I was a little taken aback this week as I went to choose hymns for Easter Sunday and came to discover that the national church’s hymnal resource was suggesting all sorts of Maundy Thursday/Good Friday hymns for Easter Sunday. You may be asking, “What’s the difference?” or “Why does this matter?”
Easter Sunday should be about the resurrection, not torture, crucifixion, and death. Unfortunately, many churches do not take the time to experience the darkness of Holy Week during the week with a Maundy Thursday or Good Friday service. When they skip those services, Easter becomes a dark and dreary recount of the passion and they end up singing songs like, “In Dark Gethsemane.”
On the other hand, there are many churches that skip the dark stuff, have a joyous palm parade and then celebrate an empty tomb with no explanation of how we got there. This is just as bad as making Easter dark and dreary.
The fact is we need that dark and dreary stuff—just not on Easter Sunday.
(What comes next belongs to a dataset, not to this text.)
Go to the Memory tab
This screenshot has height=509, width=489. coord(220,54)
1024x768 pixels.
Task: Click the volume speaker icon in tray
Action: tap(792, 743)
It is so important for us to experience the whole story and understand how awful and brutal the end of Christ’s life was. It reminds us that no matter what awful, dark and brutal stuff we may be going through, Christ has gone through it as well, and will be there to go through it with us. The promise that lies on the other side of Good Friday is resurrection and new life. The promise that lies on the other side of our most painful times is resurrection and new life.
That is why I think the service tonight—Maundy Thursday is so important. We see the betrayal, abuse, torture and death, so that we can know the soaring joy of the resurrection message on Easter. I hope to see you all there at 6 for soup, communion, Hand/foot washing, and a service of darkness. In my experience, this tends to be one of the most meaningful services of the entire year.